Despite some filler and thumb-twiddling, Agent Carter still delivered some memorable moments and strong character developments.

The Breaking Point

This is a review for both episodes of Agent Carter that aired Tuesday night. We’re not splitting them up because that would be obnoxious.

This was a fairly interesting week, with two different episodes giving us two wildly different experiences. Though the episodes were fairly front-loaded with high quality storytelling, the back half was solid enough to keep us interested.

Jarvis is clearly hurting over his wife being shot. I shouldn’t have to say that, but hey, this is the internet after all. He is driven by revenge through the episode, something that is super interesting once you overlook the refrigerator in the room. Not only do we care about Jarvis’s revenge quest, but he provides an extra obstacle for Peggy, who is already working against Frost and, at times, Jack Thompson. He’s an ally and an antagonist at the same time, which makes for some excellent drama.

Wilkes and Frost continue to make the science in this show even more laughable, so it’s really hard to A) be invested in the logistics of the story or B) explain it coherently. Wilkes gets sucked up into the Zero Matter Portal and comes out solid, with more matter in him? But when shot with a cannon, the portal stops making zero matter? I really don’t know. All that needs to be said is there is more zero matter in play (or least a more powerful dosage of it) and Frost got away with it.
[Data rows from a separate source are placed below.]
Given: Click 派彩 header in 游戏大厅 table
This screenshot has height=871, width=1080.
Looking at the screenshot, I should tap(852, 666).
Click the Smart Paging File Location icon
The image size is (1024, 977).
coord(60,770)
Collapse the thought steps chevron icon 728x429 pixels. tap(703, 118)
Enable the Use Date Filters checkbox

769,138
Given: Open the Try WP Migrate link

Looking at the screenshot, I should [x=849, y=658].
There was quite a bit loyalty-flipping throughout the episode, which is incredibly frustrating. Jack Thompson flipped sides more than a 1950’s reference, and it made for incredibly tedious television. Yes, we know that he, at the end of the day, is pretty self-serving, but it was just plain unnecessary and stunk of “we need to fill time and include this character more.”

Finally we get to Peggy. Amidst all of this, Peggy was struggling with identity issues. Most of this was visualized in the form of a dazzling musical number that came at the beginning of Part Two. It was on-the-nose as all hell, but it was super fun and a nice callback to when that type of entertainment was all over the place. Her main confrontation with Jarvis, who is struggling with his wife and her impending not-having-a-child revelation was incredibly well done, as both characters realized how much they’ve lost over the years and how they both tend to keep things buried inside. Here they lay it all on the line, surprising themselves as much they surprise one another.
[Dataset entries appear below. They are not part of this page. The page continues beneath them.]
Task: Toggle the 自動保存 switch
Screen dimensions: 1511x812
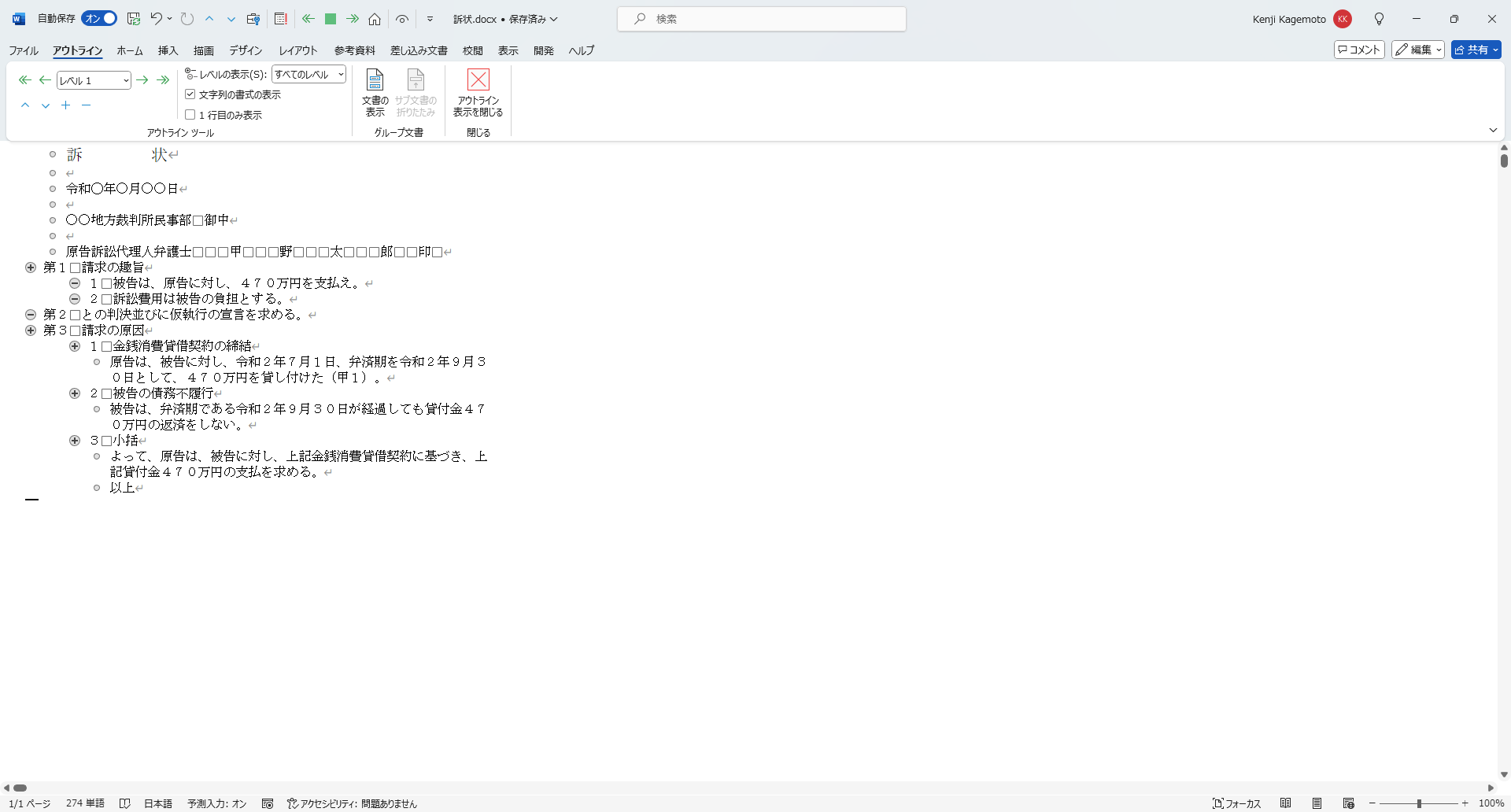Action: tap(99, 19)
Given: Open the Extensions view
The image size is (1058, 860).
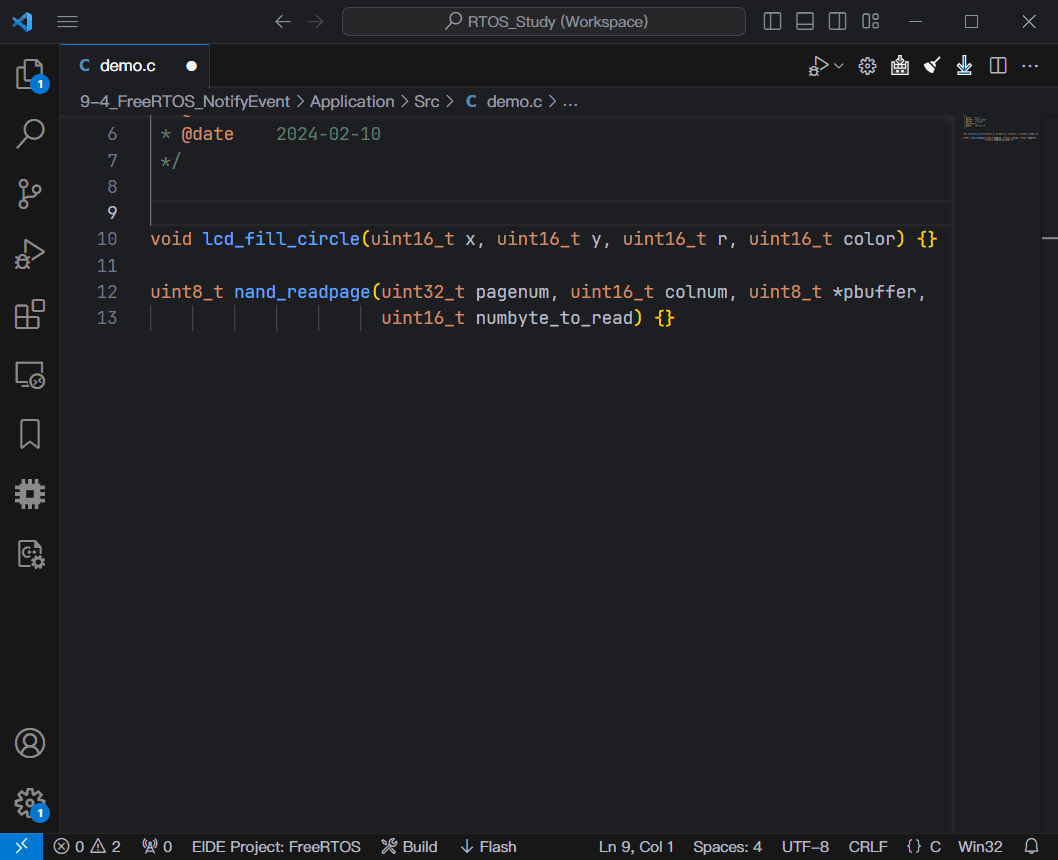Looking at the screenshot, I should pyautogui.click(x=30, y=314).
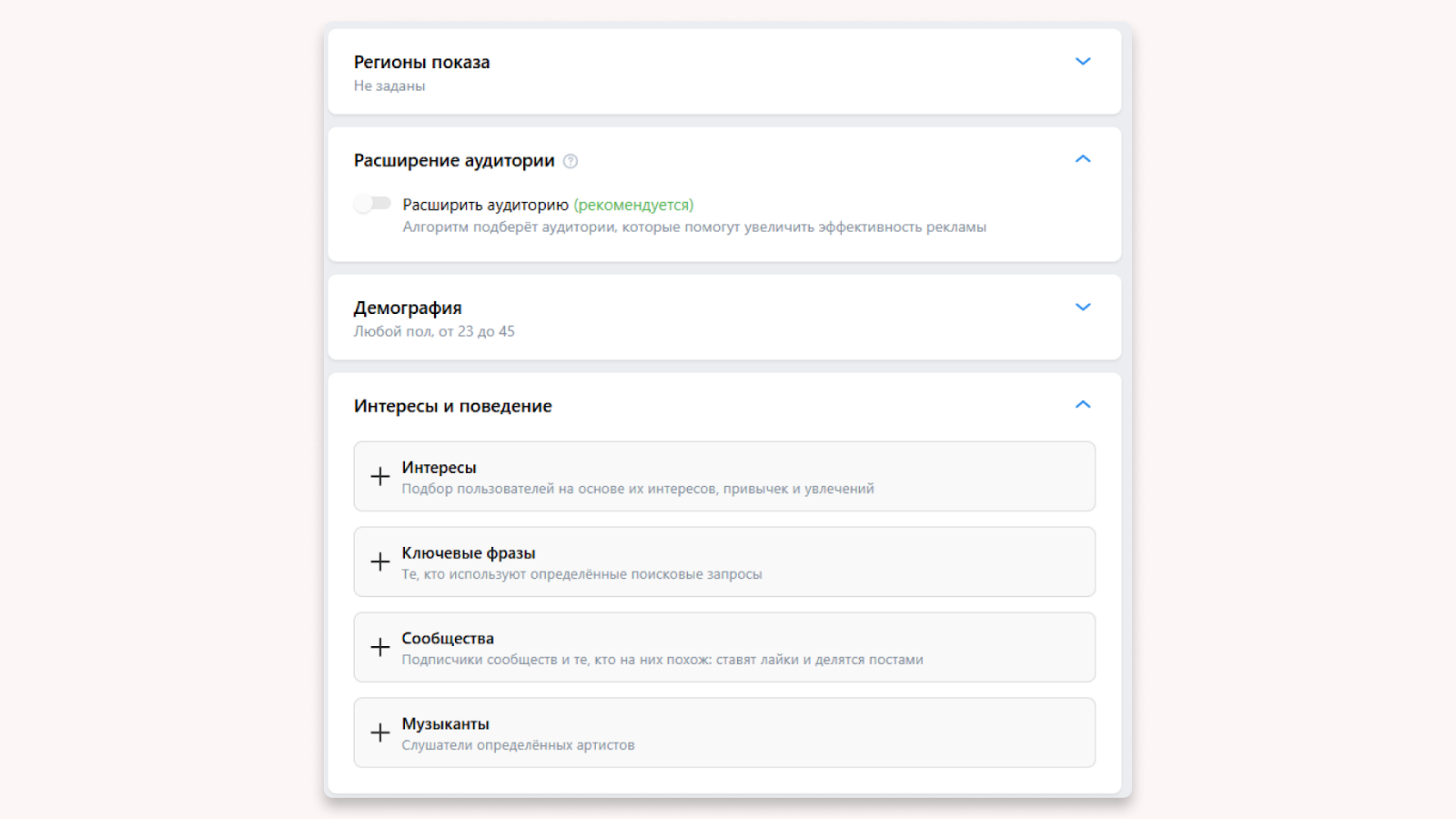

Bad Guy from Robocop finally goes full-on villain at the end of this episode, although not by his own volition. This was far and away the weakest part of this episode, as we realize just how irrelevant this character really is. He is just an extra cheerleader for an opposing force, so whatever Frost did to him made me kind of…apathetic. It was nice to watch Peggy punch him a lot, though.

All in all, this episode had a certain “filler” vibe that, while giving us some great character moments, ultimately left us checking our watches as the conclusion draws nearer.

Odds and Ends

  • I’m not offended that that guy is playing an Italian stereotype…I’m just embarrassed that he thinks that it’s…even…a little bit good.
  • Lyndsy Fonesca made a brief return in the musical number and it actually left me a bit sad. I never realized what a strong presence she was until she was back telling “English” what she does and doesn’t have to do.
  • I hope Ana has something good happen to her, despite how much I usually love character deaths. She would be wasted if she was killed off so flippantly, so early.
  • Neither of those Italians are making sauce correctly. Put me in, coach.